WHAT IS NEEDED
From the entries below, output the line with "Click the 1,677 KB size entry" and each following line up to and including the line with "Image resolution: width=1365", exactly as written.

Items from a dataset:
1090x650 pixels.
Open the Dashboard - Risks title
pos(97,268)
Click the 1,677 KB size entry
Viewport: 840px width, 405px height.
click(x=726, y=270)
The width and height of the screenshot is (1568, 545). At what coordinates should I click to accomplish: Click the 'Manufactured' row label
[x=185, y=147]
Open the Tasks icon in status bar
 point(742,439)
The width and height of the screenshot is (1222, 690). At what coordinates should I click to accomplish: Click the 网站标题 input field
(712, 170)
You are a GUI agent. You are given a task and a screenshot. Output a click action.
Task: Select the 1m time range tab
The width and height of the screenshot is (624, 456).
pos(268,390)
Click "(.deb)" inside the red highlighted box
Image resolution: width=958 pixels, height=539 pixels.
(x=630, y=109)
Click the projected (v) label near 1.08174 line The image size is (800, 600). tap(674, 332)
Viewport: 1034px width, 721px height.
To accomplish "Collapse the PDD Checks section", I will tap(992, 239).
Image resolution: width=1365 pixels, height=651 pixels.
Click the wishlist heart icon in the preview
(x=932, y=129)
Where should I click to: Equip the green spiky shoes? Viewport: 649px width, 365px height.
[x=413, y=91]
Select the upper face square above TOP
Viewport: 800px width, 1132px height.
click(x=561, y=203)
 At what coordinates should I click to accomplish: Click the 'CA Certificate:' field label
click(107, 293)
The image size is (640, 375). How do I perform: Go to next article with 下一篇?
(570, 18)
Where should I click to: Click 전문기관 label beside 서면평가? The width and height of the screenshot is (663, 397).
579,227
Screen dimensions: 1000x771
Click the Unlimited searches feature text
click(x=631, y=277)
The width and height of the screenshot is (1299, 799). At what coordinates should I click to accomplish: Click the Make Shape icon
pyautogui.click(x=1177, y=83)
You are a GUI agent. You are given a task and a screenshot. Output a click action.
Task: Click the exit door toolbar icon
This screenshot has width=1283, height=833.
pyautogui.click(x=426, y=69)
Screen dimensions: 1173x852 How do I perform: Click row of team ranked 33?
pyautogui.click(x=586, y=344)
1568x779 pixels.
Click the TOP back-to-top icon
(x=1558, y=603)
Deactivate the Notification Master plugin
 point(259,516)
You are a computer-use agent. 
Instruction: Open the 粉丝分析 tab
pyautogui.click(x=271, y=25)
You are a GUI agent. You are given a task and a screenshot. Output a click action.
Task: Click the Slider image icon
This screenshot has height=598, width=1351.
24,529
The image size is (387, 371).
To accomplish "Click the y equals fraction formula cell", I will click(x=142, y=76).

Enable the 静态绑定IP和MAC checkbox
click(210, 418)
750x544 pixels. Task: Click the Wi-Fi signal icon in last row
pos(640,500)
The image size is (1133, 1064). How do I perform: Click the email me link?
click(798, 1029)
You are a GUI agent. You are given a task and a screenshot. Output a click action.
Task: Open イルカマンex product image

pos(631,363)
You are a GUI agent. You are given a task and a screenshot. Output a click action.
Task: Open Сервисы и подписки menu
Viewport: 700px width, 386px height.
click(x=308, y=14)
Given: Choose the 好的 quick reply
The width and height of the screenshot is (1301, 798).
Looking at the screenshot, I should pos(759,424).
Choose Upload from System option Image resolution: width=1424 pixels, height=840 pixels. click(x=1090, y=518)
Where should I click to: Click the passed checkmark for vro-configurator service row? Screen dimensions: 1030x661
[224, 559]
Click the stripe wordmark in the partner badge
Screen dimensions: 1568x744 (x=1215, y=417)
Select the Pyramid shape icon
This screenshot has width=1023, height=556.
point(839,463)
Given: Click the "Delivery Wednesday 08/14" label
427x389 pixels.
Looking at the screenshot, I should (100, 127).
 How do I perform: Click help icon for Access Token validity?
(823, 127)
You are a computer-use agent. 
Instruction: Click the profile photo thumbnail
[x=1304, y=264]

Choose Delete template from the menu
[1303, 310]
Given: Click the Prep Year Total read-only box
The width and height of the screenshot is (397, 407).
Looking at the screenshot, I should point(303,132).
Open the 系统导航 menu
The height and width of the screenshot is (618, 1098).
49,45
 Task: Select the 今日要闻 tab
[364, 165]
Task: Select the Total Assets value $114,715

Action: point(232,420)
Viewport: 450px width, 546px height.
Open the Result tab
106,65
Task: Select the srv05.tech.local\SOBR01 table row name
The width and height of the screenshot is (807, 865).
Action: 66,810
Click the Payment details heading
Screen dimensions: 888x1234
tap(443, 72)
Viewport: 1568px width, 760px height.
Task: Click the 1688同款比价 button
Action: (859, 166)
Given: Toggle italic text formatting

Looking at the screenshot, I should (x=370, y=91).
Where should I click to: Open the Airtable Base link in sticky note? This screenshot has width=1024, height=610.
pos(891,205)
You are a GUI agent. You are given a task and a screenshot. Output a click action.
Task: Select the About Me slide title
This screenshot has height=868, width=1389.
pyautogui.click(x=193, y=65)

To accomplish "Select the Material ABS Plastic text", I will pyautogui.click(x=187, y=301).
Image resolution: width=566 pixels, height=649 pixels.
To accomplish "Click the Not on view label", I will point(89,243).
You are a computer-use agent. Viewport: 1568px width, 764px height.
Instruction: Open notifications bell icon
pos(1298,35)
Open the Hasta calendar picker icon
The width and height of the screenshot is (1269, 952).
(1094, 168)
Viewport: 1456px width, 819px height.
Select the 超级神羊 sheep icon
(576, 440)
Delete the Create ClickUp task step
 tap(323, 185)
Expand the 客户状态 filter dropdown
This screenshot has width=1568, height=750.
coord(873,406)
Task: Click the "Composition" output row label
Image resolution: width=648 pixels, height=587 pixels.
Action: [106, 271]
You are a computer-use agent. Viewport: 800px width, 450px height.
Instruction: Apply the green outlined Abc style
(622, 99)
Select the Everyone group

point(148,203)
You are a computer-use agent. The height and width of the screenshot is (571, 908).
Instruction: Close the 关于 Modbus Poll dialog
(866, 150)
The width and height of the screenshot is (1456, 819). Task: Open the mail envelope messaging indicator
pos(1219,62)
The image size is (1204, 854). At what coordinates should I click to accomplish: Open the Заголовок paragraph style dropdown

ANSWER TO THE PROBLEM
Click the 1,677 KB size entry
Viewport: 840px width, 405px height.
click(x=726, y=270)
The width and height of the screenshot is (1568, 545). At what coordinates should I click to accomplish: Click the 'Manufactured' row label
[x=185, y=147]
Open the Tasks icon in status bar
 point(742,439)
The width and height of the screenshot is (1222, 690). At what coordinates should I click to accomplish: Click the 网站标题 input field
(712, 170)
You are a GUI agent. You are given a task and a screenshot. Output a click action.
Task: Select the 1m time range tab
The width and height of the screenshot is (624, 456).
pos(268,390)
Click "(.deb)" inside the red highlighted box
Image resolution: width=958 pixels, height=539 pixels.
(x=630, y=109)
Click the projected (v) label near 1.08174 line The image size is (800, 600). tap(674, 332)
Viewport: 1034px width, 721px height.
To accomplish "Collapse the PDD Checks section", I will tap(992, 239).
Image resolution: width=1365 pixels, height=651 pixels.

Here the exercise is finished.